[Input Boundary: Start]

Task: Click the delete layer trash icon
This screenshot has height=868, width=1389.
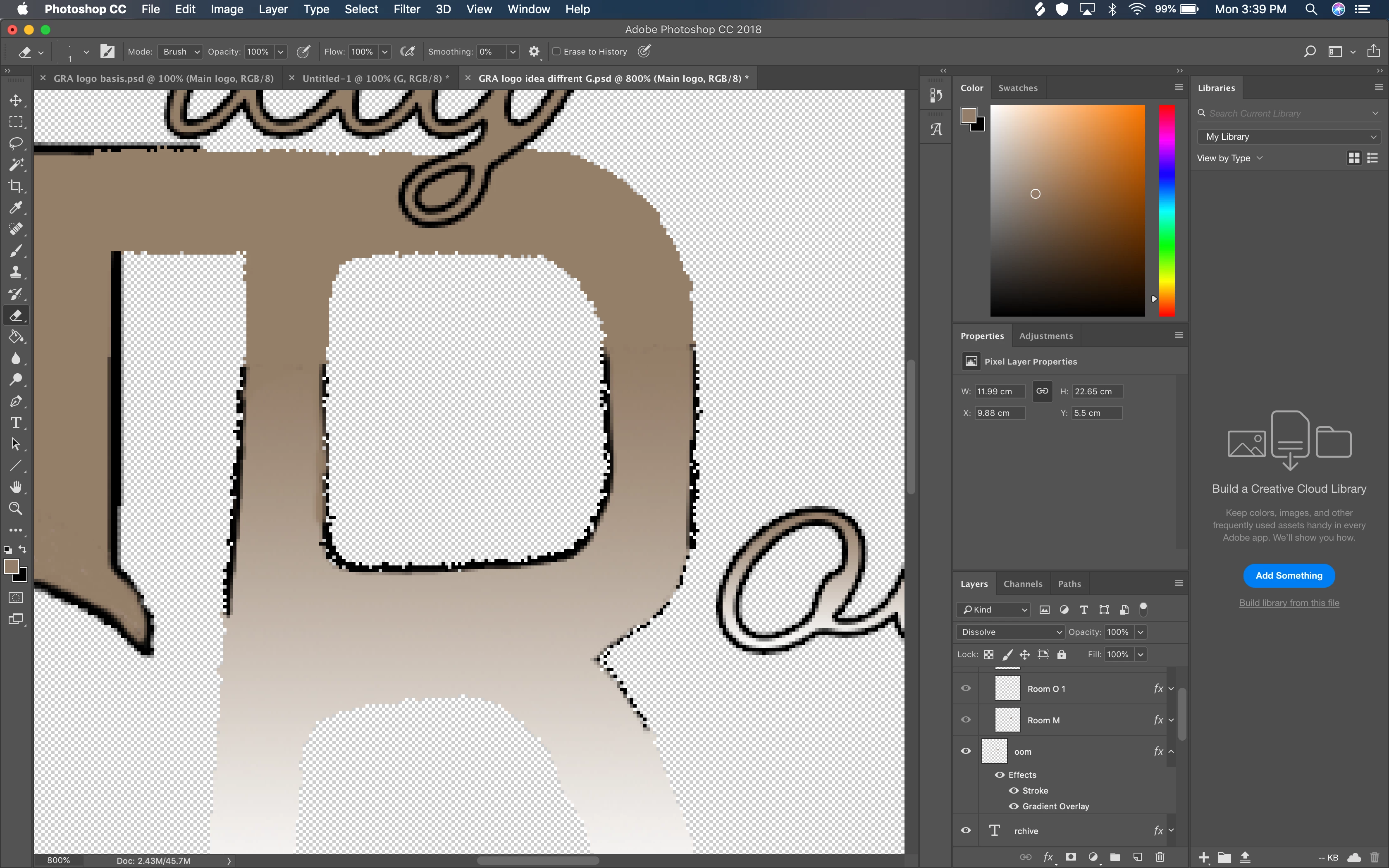Action: tap(1160, 857)
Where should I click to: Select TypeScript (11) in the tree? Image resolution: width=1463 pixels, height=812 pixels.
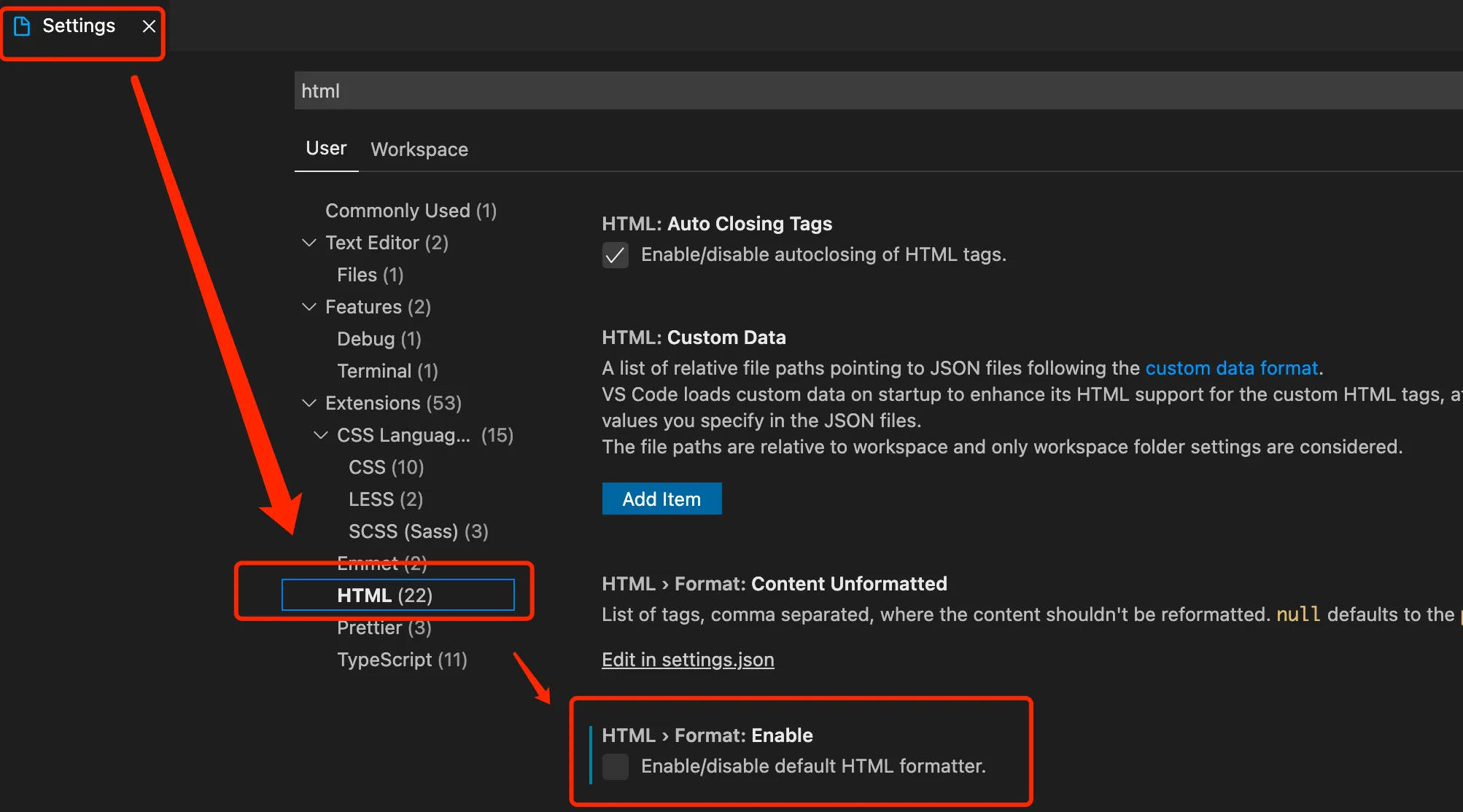pyautogui.click(x=402, y=660)
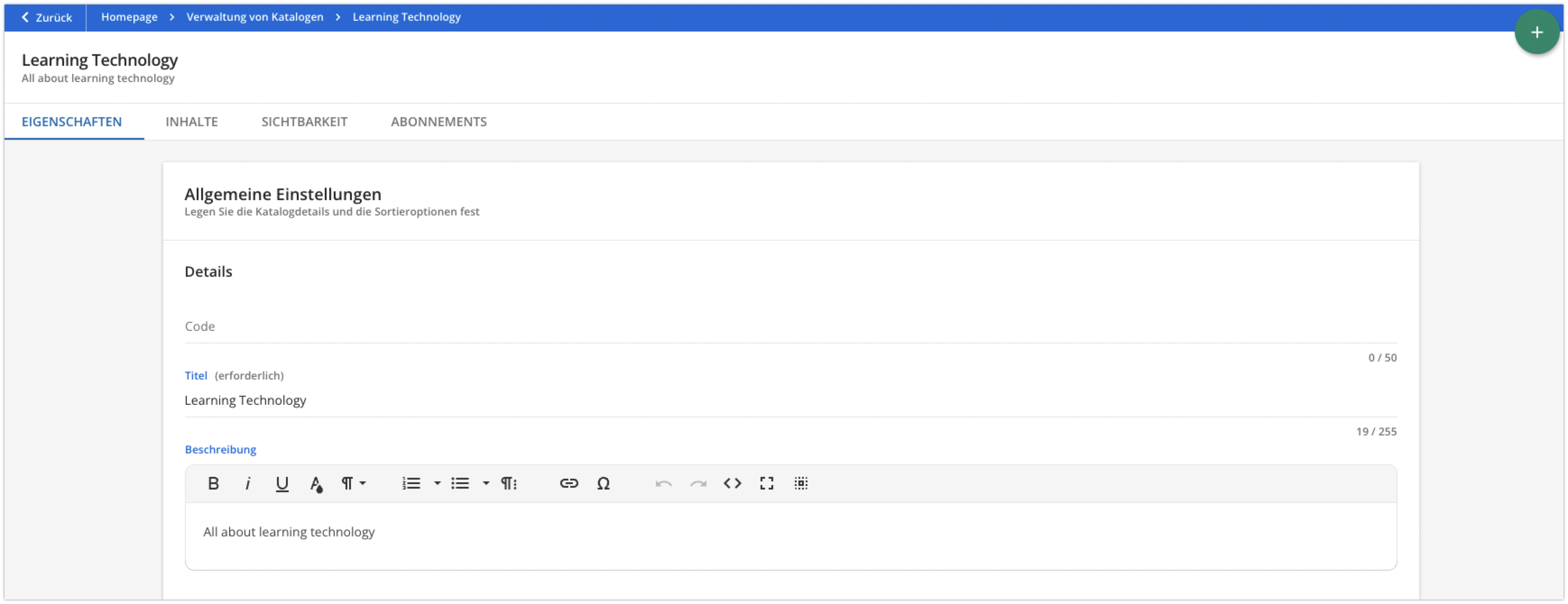1568x604 pixels.
Task: Open special characters omega icon
Action: coord(603,484)
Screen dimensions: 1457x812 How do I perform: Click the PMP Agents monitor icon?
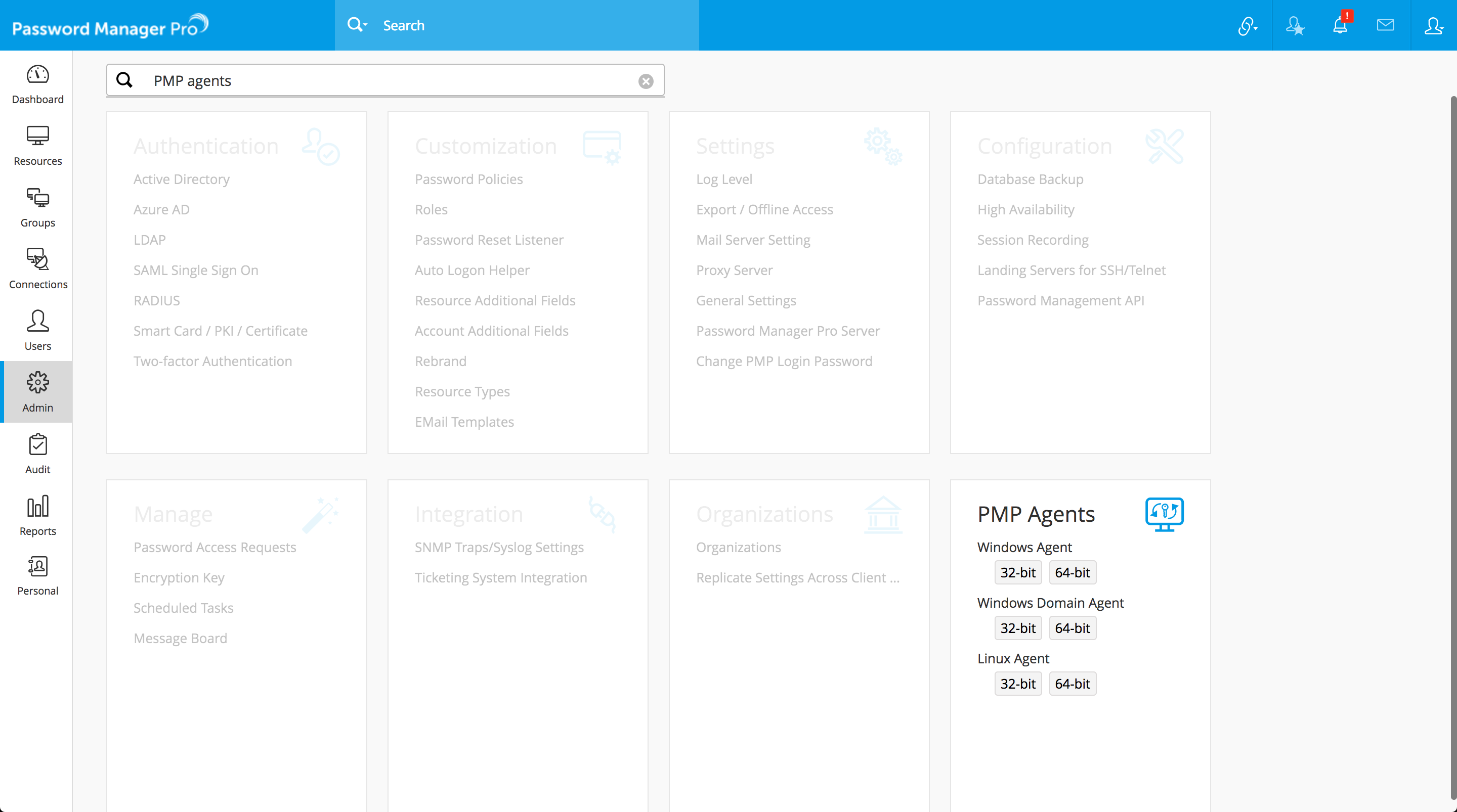[1164, 513]
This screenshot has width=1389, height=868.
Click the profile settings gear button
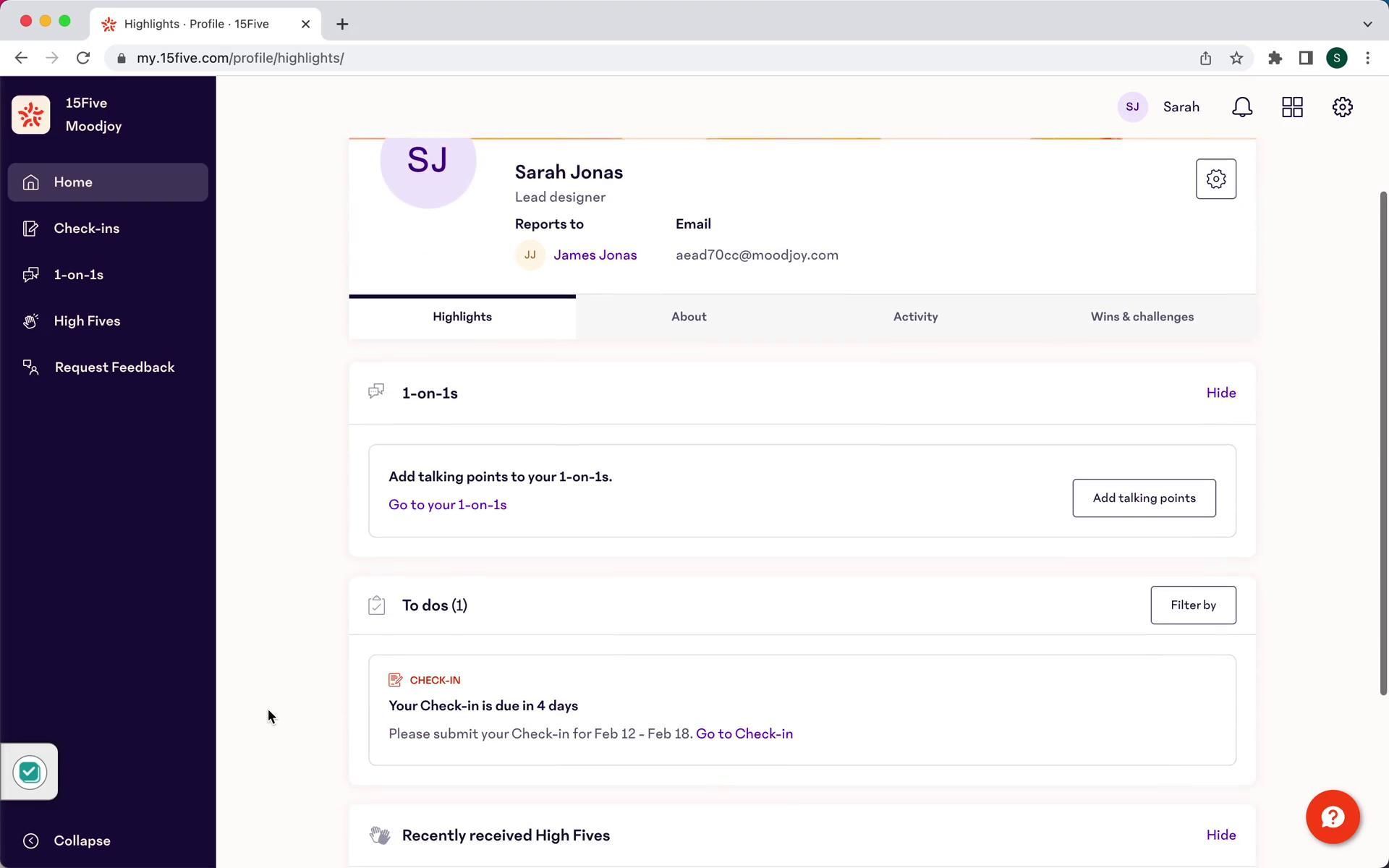pos(1215,179)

[Input Boundary: End]

■ Task item:
Return the entries above exactly as they appear. Pictures should not be copied.

■ Reply to the exercise:
Task: Click the delete layer trash icon
This screenshot has height=868, width=1389.
Action: tap(1160, 857)
Where should I click to: Select TypeScript (11) in the tree? Image resolution: width=1463 pixels, height=812 pixels.
pyautogui.click(x=402, y=660)
1568x604 pixels.
Task: Open special characters omega icon
Action: coord(603,484)
Screen dimensions: 1457x812 How do I perform: Click the PMP Agents monitor icon?
[1164, 513]
This screenshot has width=1389, height=868.
Click the profile settings gear button
pos(1215,179)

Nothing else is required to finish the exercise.